## Work to complete
When you reach the line containing "Payday Super Is" in the entries below, begin reproducing lines exactly, and stop once the line containing "about the SBSCH (745, 1305)" is done.

----- Available data -----

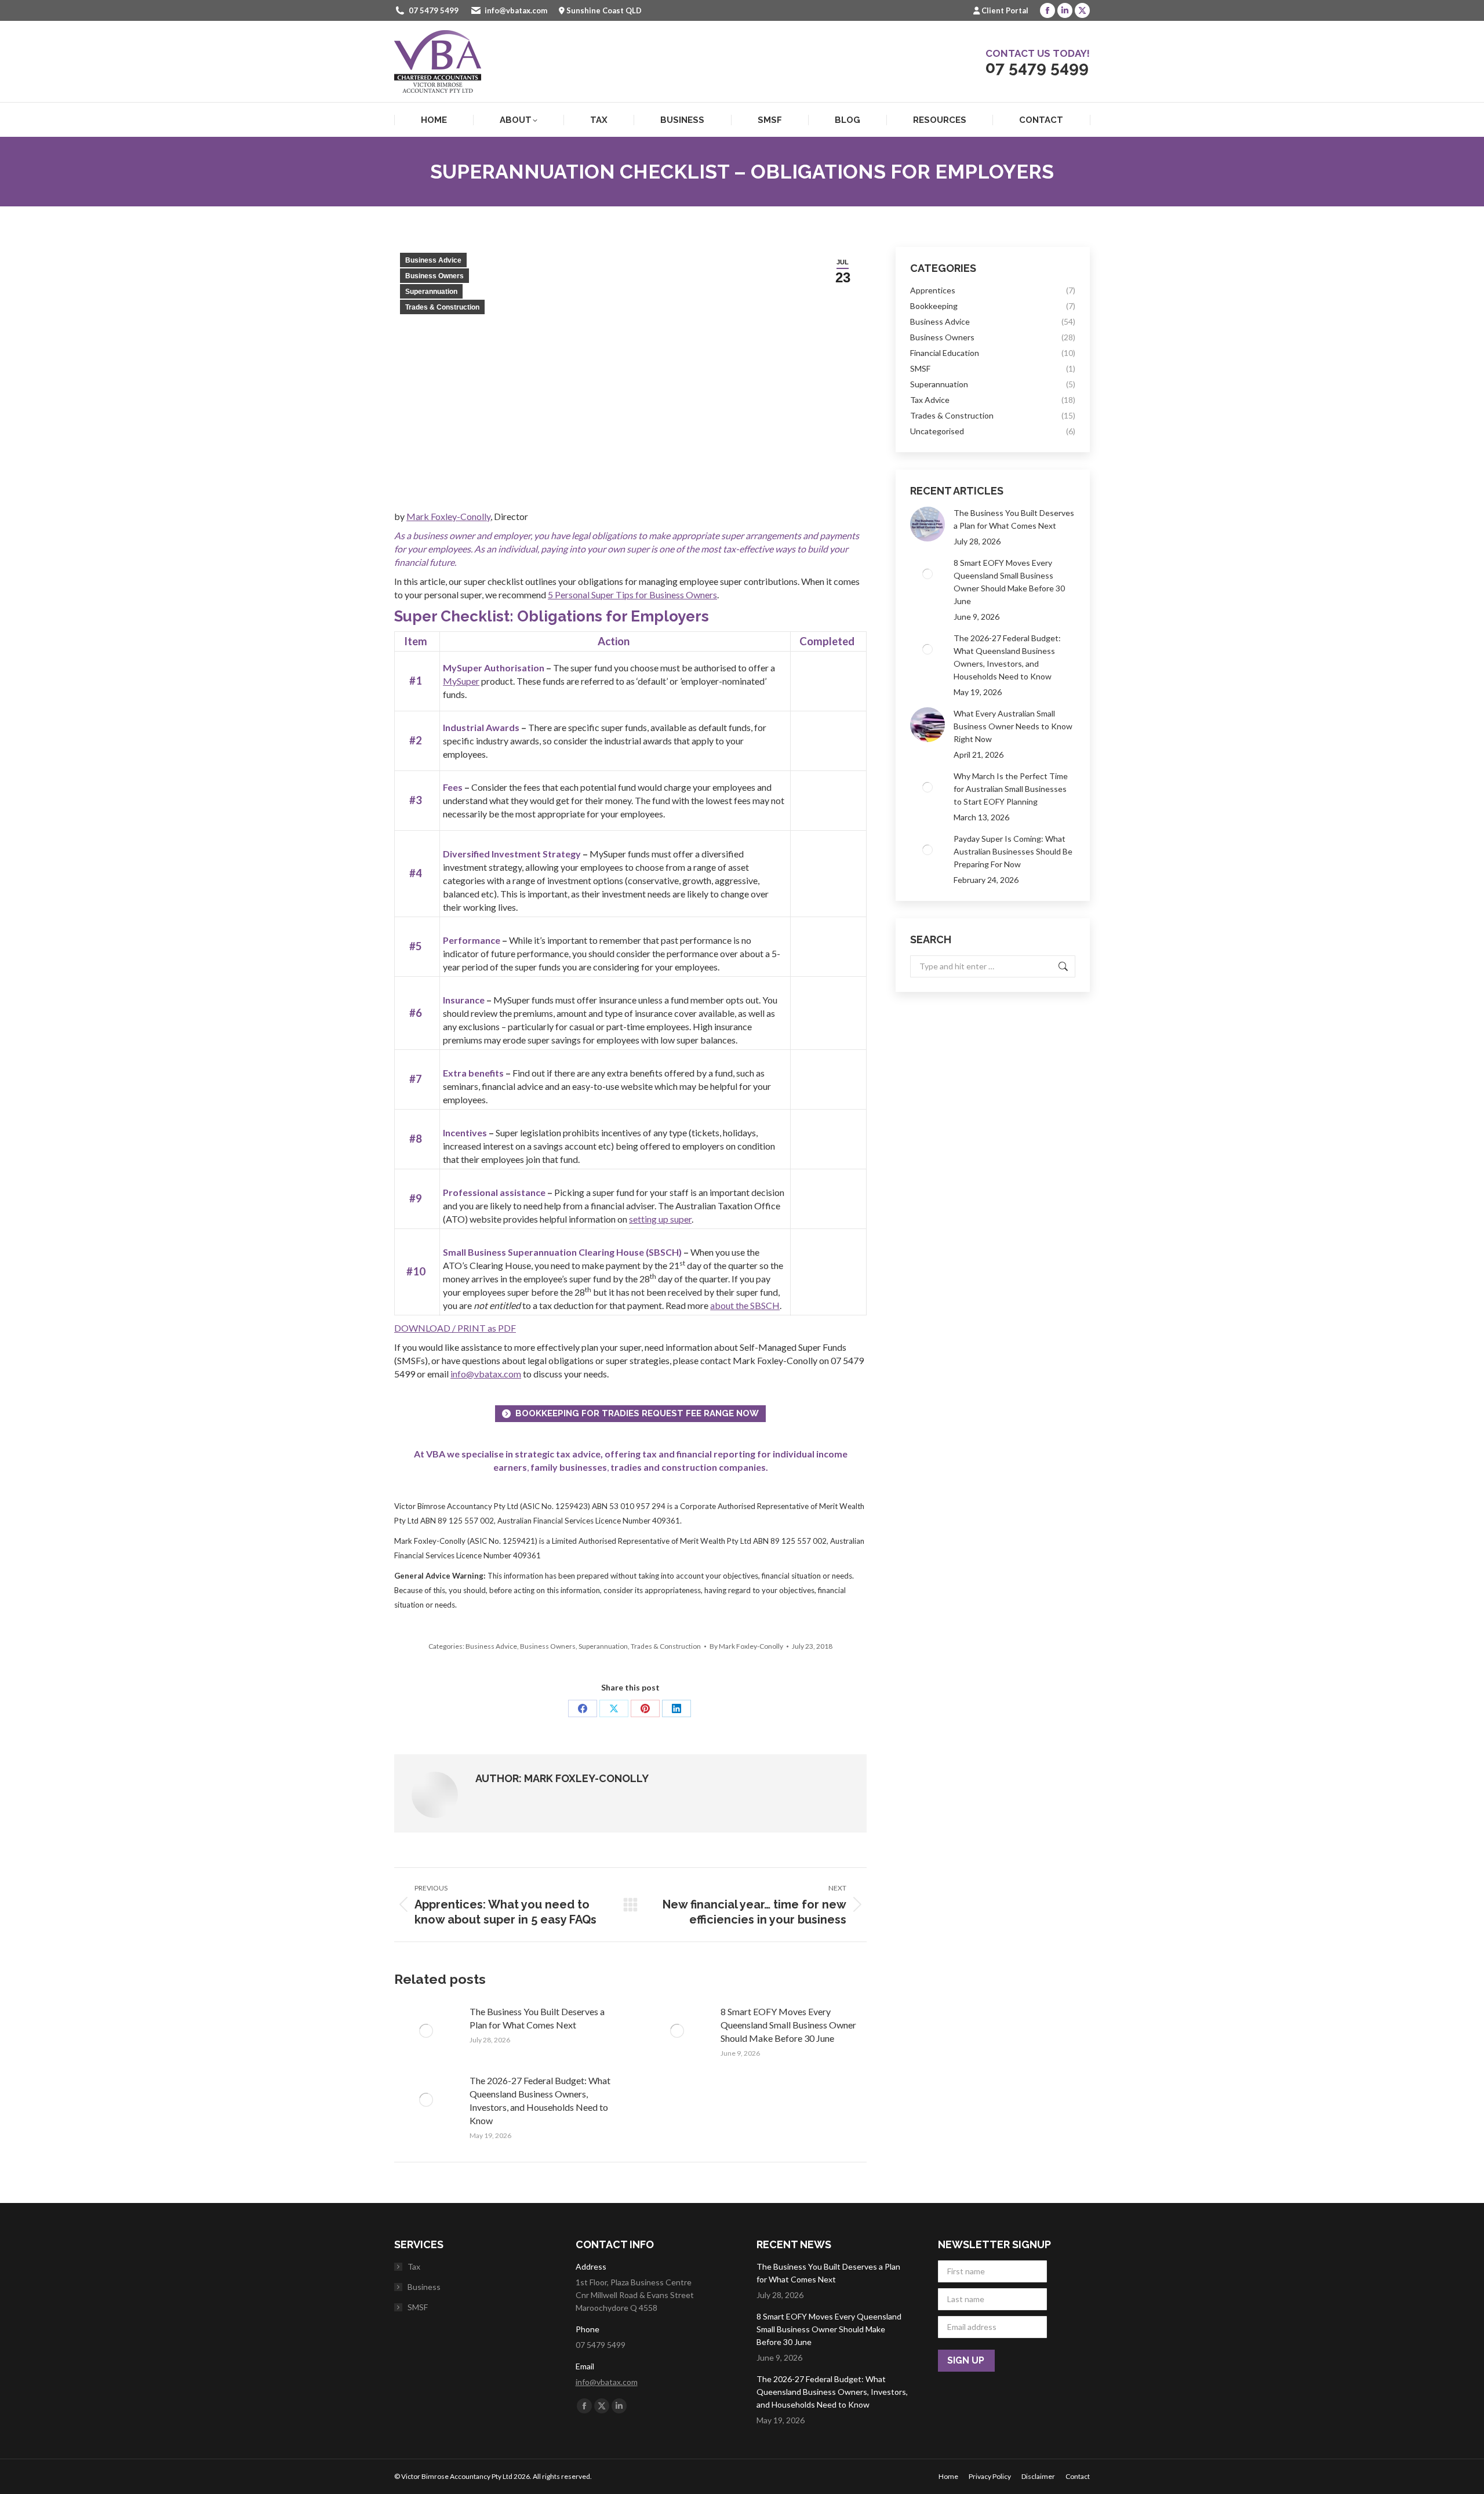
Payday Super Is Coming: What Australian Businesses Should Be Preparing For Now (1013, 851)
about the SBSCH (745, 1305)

-----
----- Available data -----

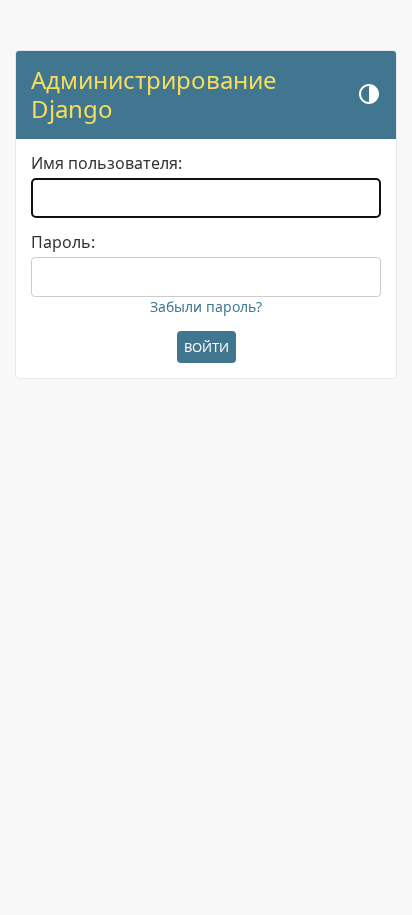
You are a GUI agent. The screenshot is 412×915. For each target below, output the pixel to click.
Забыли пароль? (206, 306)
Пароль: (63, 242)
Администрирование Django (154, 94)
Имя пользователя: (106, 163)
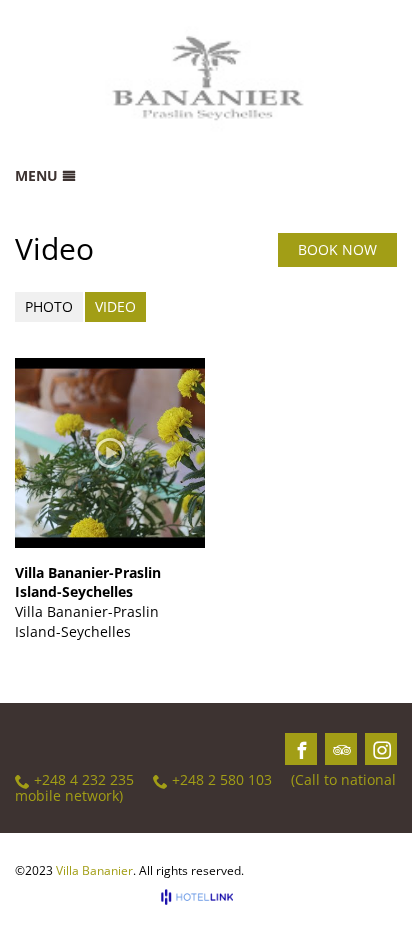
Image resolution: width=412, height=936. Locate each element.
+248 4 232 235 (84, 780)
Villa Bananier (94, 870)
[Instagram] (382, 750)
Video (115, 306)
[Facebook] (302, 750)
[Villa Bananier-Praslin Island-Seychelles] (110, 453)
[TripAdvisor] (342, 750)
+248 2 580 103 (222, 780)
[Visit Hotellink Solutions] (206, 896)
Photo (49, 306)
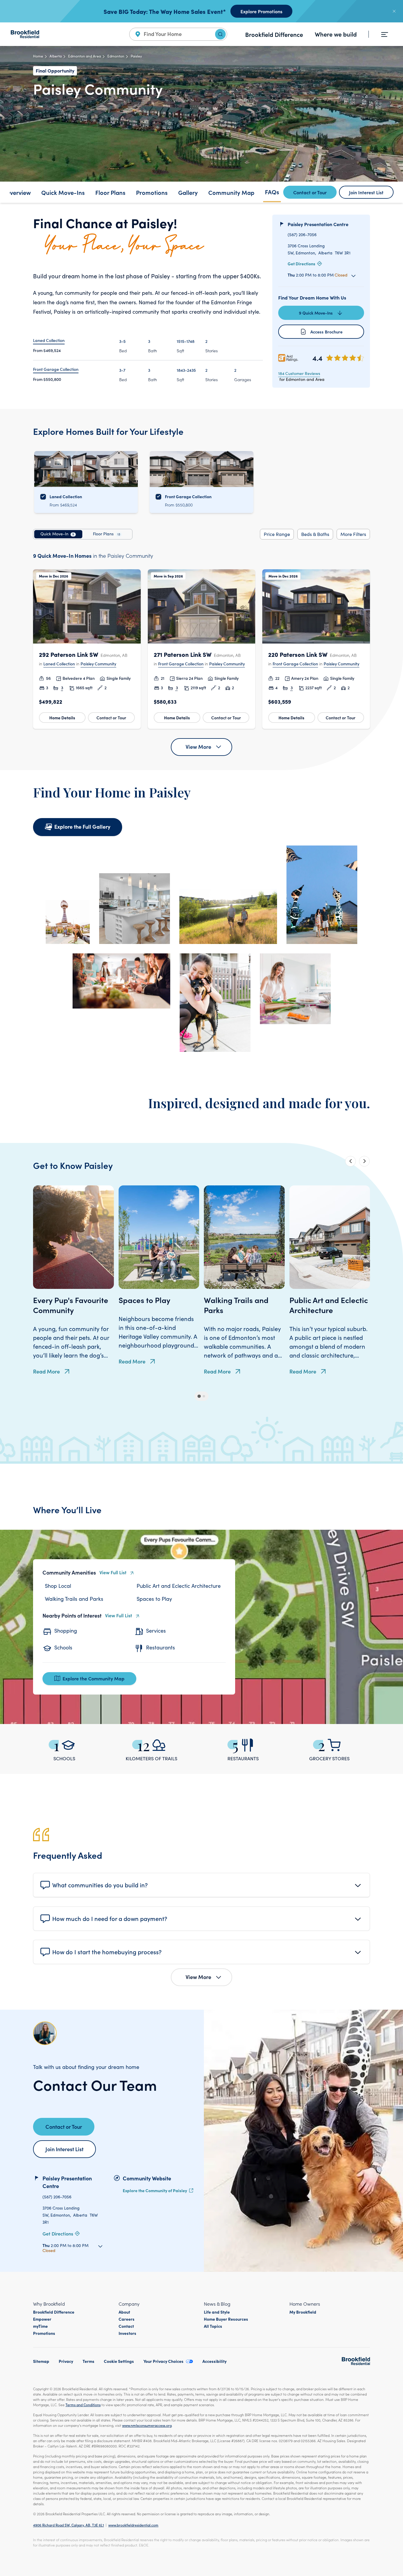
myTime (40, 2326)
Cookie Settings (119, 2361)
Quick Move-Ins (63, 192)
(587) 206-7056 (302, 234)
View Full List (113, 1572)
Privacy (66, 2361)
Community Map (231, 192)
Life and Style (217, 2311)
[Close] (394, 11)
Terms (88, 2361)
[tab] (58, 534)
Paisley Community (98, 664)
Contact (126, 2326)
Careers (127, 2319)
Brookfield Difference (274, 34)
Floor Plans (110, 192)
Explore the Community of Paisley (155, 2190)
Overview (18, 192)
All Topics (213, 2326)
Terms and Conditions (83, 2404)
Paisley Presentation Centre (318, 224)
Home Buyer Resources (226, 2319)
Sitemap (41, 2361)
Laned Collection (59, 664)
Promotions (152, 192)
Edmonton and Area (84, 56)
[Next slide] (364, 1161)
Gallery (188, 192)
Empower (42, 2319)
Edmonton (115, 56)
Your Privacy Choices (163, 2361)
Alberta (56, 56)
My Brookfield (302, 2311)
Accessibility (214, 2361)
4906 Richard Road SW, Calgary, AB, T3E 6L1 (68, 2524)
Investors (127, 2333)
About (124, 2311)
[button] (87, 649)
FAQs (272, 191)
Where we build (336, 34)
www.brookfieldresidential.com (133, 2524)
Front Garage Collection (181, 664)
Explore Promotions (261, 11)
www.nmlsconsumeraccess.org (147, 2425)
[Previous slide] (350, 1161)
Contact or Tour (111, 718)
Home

-----
----- Available data -----

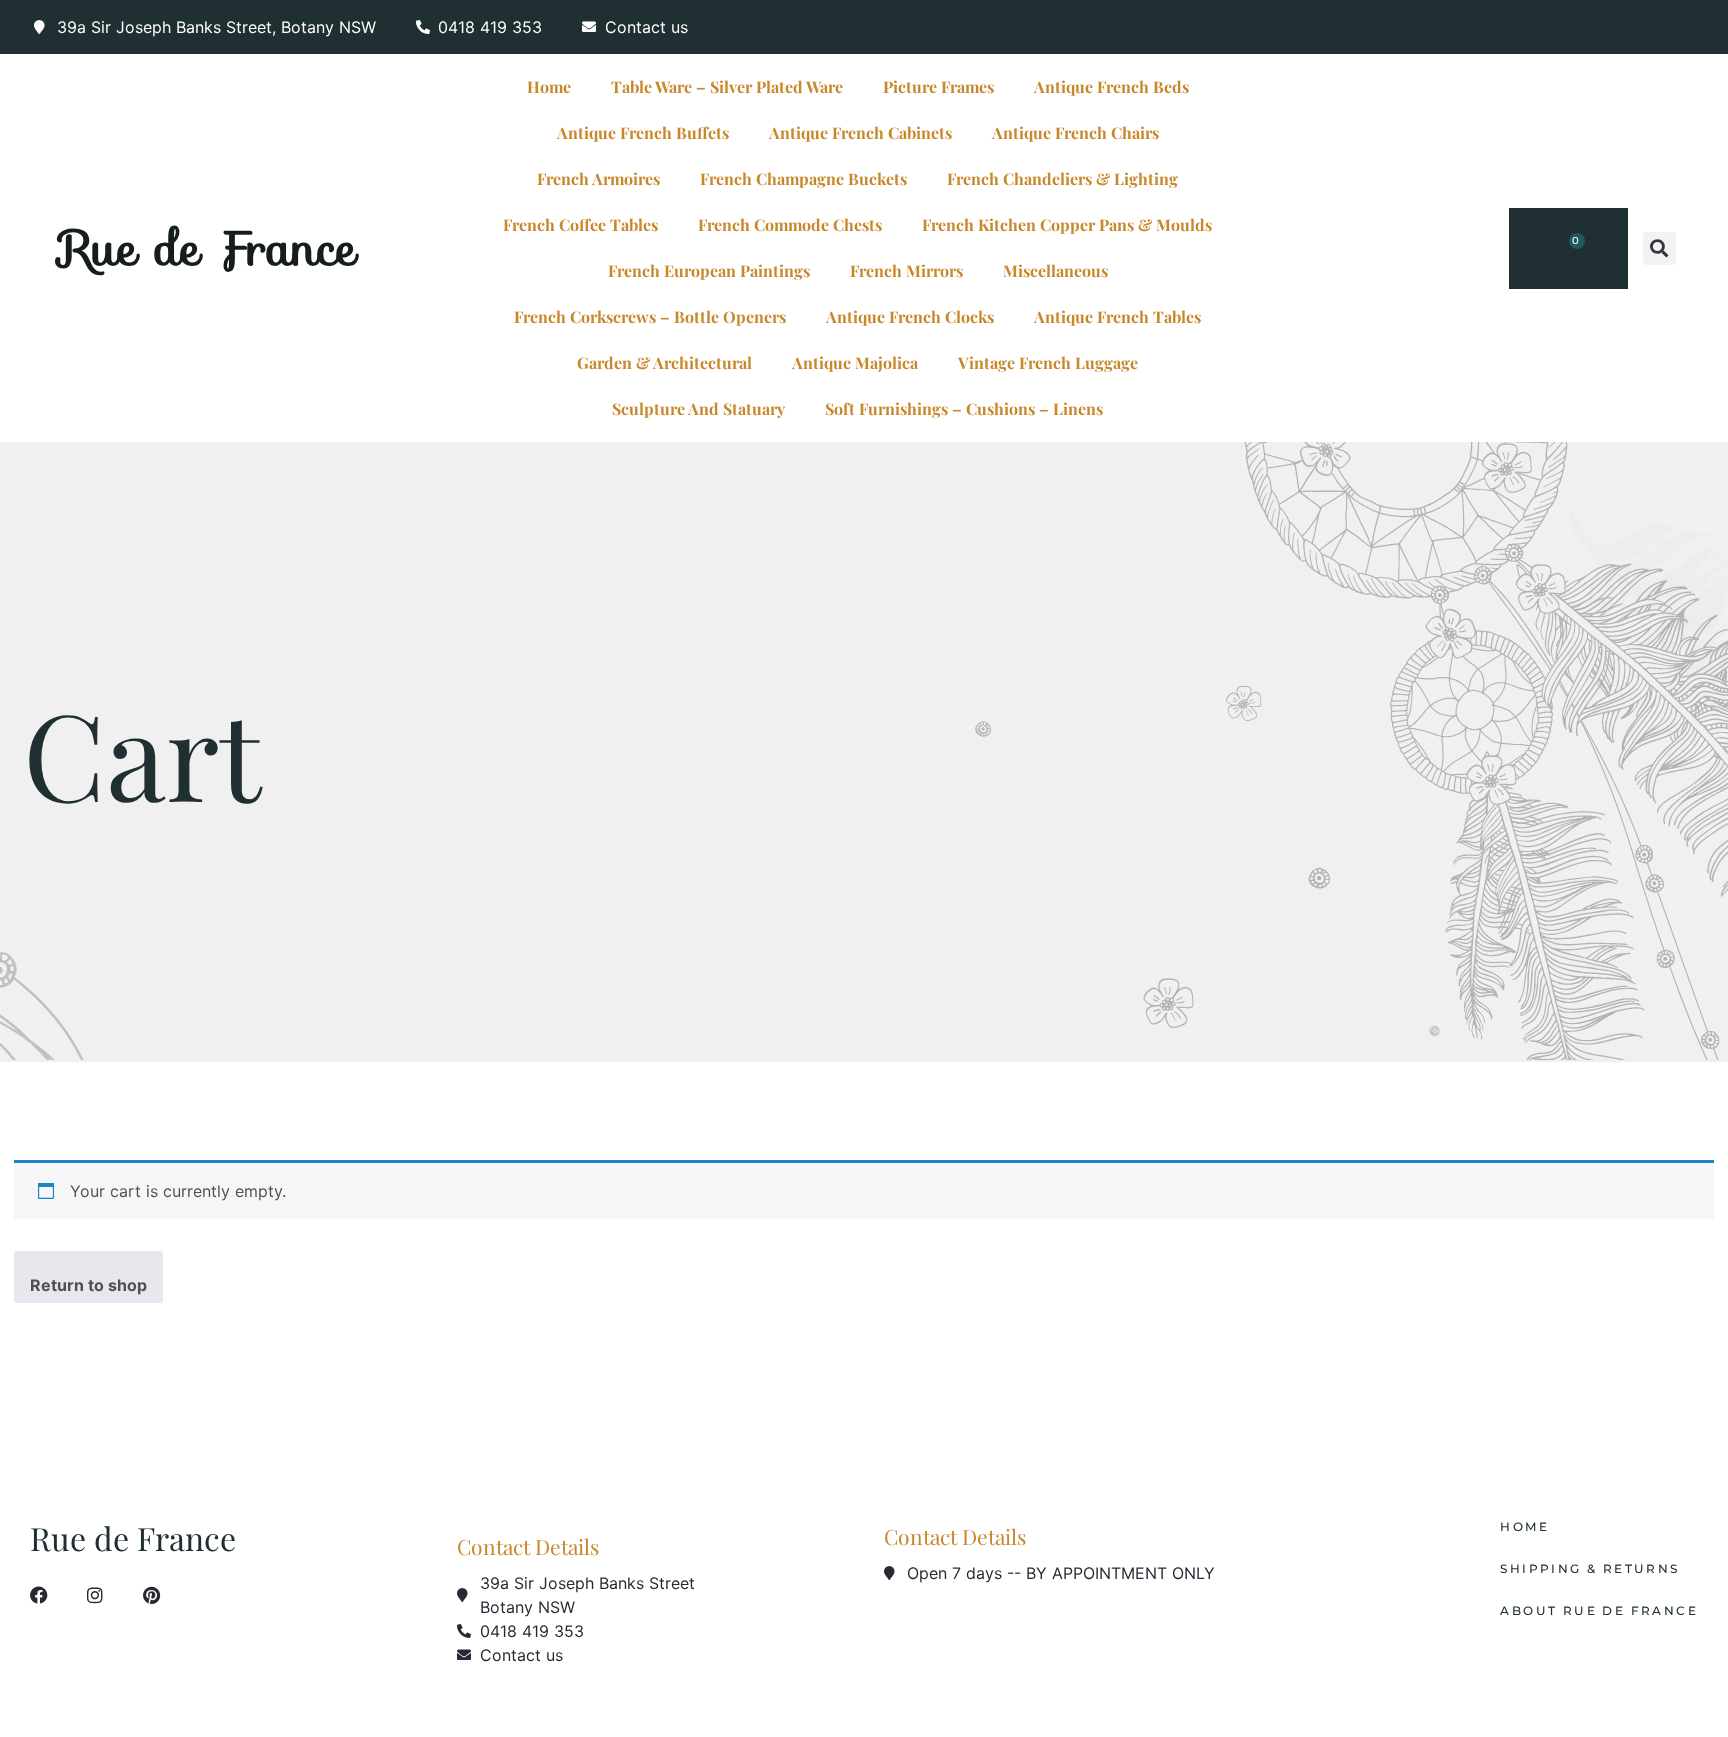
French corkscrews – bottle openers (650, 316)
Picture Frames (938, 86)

-----

## Task answer
Payday Super Is Coming: What Australian Businesses Should Be Preparing For Now (1013, 851)
about the SBSCH (745, 1305)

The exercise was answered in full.